Jakarta changes people

Jakarta changes you

Jakarta take you away from me

Jakarta polluted my dreams about you


JAKARTA. Bagi Jakarta dreamers kota ini adalah pusat dari segala mimpi mereka. Hidup di Jakarta, bekerja di Jakarta, mengikuti gaya hidup Jakarta yang tidak pernah ada matinya. Being Jakartans is their whole dream! For me? Jakarta is not more than a huge mistic forest. Bisa menelan apa dan siapa saja secara mistis. Bisa menghilangkan apa saja secara sadis dan tanpa jejak, tapi Jakarta selalu meninggalkan jejak. Di Jakarta aku semakin sadar bahwa, tidak ada yang abadi dalam kehidupan. Life is temporary. Hidup tidak lebih dari perpindahan satu fase ke fase yang lain. You only have your memmories! Masa depan? Who knows? Orang yang mendatangi Jakarta dengan banyak janji untuk tidak akan banyak berubah, pada akhirnya akan berubah.

Melepaskan mimpi pada Jakarta seperti harus siap kehilangan masa depan yang perlahan-lahan sudah disiapkan sebelumnya. Melepaskan mimpi terbesar pada Jakarta bukan ide yang baik sepertinya. Setidaknya begitu lah pengalamanku. Saat mengijinkan Aras untuk mewujudkan Jakarta dream-nya, saat itu lah aku mengijinkan mimpi dan masa depan yang sudah lama kami susun dan persiapkan untuk lepas.

Aras memang salah satu Jakarta dreamer. Mimpinya untuk tinggal dan bekerja di Jakarta sangat besar. Gemerlap Jakarta sepertinya begitu menarik baginya. Banyak hal yang diusahakannya untuk dapat bersaing dalam kehidupan Jakarta. Sementara aku tidak terlalu tertarik pada kehidupan Jakarta, bagiku hidup adalah di Jogja. Sebut saja aku bukan seorang lelaki dengan jiwa petualang. Tapi Jogja sudah merupakan rumah dan bumi bagiku. Kemanapun aku pergi, aku harus pulang ke Jogja. Segemerlap apapun kehidupan di Jakarta tetap tidak menarikku untuk hidup berlama-lama di Jakarta.

"Jakarta bisa memberikan kamu apapun. Jakarta tempat terbaik mewujudkan mimpi kamu untuk jadi dokter syaraf," Aras selalu bersemangat setiap membicarakan Jakarta. "Sayang banget buat kamu yang udah sekolah jauh-jauh di luar negri tapi Cuma di Jogja doank."

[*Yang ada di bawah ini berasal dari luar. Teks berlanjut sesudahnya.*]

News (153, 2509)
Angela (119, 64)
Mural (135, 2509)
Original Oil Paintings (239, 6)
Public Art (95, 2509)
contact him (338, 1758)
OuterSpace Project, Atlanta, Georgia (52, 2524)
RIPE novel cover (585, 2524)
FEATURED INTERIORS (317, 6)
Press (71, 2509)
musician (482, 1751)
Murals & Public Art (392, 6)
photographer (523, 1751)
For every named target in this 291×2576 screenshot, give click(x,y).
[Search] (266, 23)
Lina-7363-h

"Doesn't matter donk, Aras, Jogja juga bagus kok buat karirku. Orang sakit kan nggak Cuma di Jakarta," kataku sambil tersenyum melihat geliatan semangat di wajah perempuan yang selalu terlihat cantik sekalipun ia belum mandi seharian. "Lagian kan aku bisa sesekali ke Jakarta nengokin kamu."

Aku selalu mendukung apapun yang diinginkan Aras. Tapi entah mengapa sejujurnya aku tidak terlalu mendukung keinginan Aras untuk pindah ke Jakarta. Meskipun di Jakarta Aras akan bekerja di salah satu Bank terbesar. Bukan perkara karirnya yang kemungkinan akan cepat menanjak, bukan perkara waktunya yang akan sangat tersita untuk profesi seorang banker. Tapi ada ketakutan besar saat mengijinkan Aras ke Jakarta. Ketakutan Aras akan tertelan mistisnya Jakarta dan tidak akan kembali lagi. Lima tahun bersama dan ketakutan terbesar untuk kehilangan baru lah muncul saat mengijinkan Aras ke Jakarta.

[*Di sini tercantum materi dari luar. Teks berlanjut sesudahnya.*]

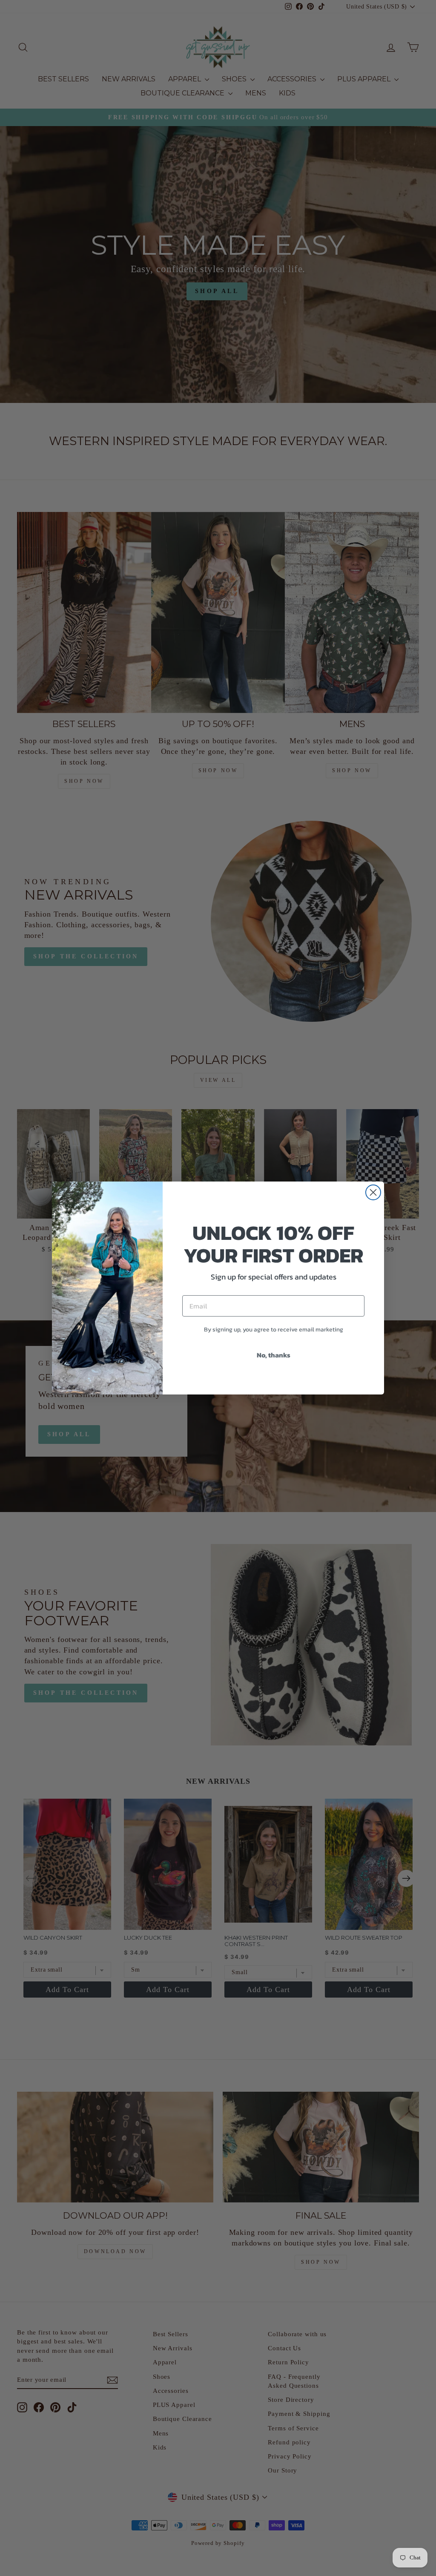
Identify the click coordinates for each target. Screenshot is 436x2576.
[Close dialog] (373, 1192)
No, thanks (273, 1355)
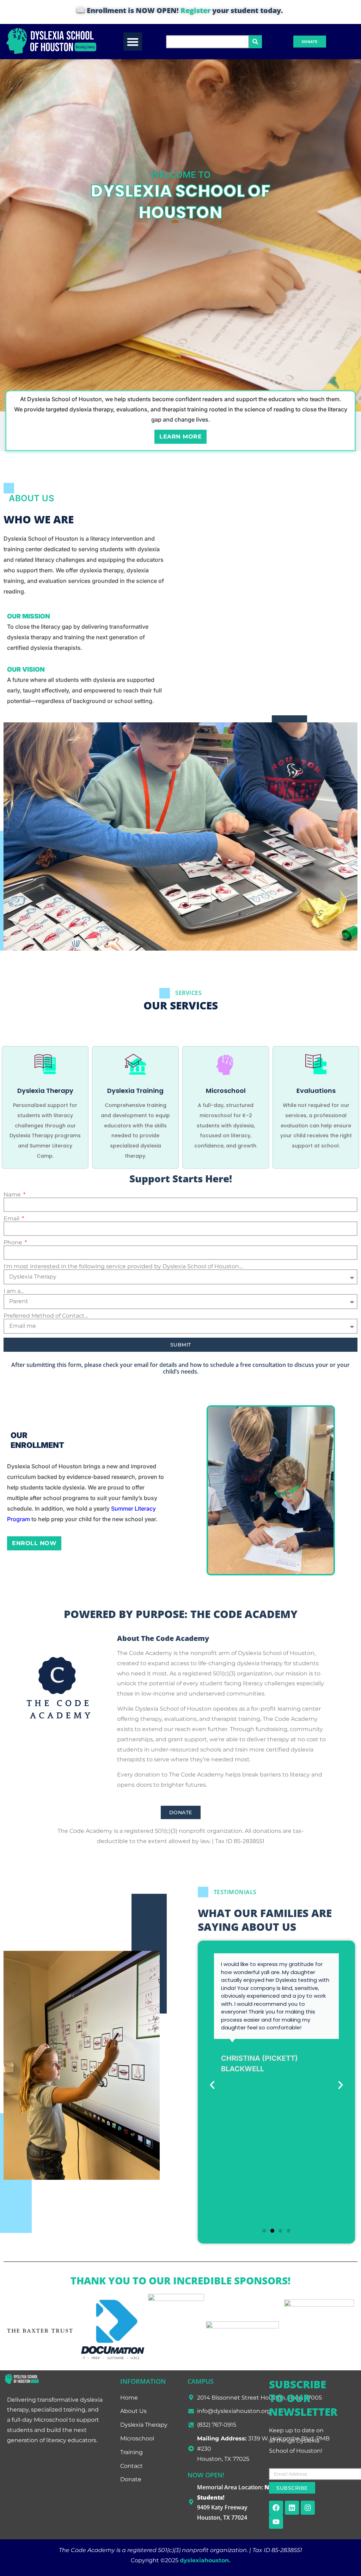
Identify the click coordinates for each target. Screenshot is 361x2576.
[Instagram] (308, 2508)
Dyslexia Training (135, 1090)
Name (13, 1194)
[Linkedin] (292, 2508)
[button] (132, 41)
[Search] (255, 41)
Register (195, 10)
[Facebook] (276, 2508)
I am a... (14, 1291)
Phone (14, 1242)
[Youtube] (276, 2522)
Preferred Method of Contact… (46, 1316)
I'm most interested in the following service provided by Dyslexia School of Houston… (123, 1266)
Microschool (226, 1090)
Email (12, 1218)
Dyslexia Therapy (45, 1090)
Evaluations (316, 1090)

Dua tahun pertama Aras di Jakarta semua berjalan baik-baik saja. Merasakan long distance relationship Jogja-Jakarta, entah mengapa rasanya lebih berat diibandingkan saat merasakan long distance relationship Osaka-Jogja. Saat dua tahun menjalani long distance relationship Osaka-Jogja, rasanya lebih tenang dan nyaman, rasa takut kehilangan tidak terlalu besar.

"Jakarta is not monster yaa," Aras selalu tertawa setiap mendengar ketakutanku akan Jakarta. Bagi Aras, aku menganggap Jakarta sebagai monster yang dapat saja sewaktu-waktu menelannya dan menghilangkannya dariku.

Memasuki tahun ketiga Aras di Jakarta, keadaan mulai berubah. Komunikasi kami memburuk. Mungkin karena kesibukan Aras dengan pekerjaannya dan seringnya Aras melakukan business trip keluar kota. Sementara pekerjaanku di rumah sakit dan di kampus juga semakin menyita waktu. Delapan tahun lebih saling mengenal dan tujuh tahun lebih memutuskan untuk bersama ternyata belum cukup membuatku dan Aras memiliki kepercayaan yang kuat. Kami belum mengenal doa sebagai penjaga yang terbaik untuk hubungan kami. Kami masih terlalu percaya pada kehadiran fisik dan komunikasi melalui gadget.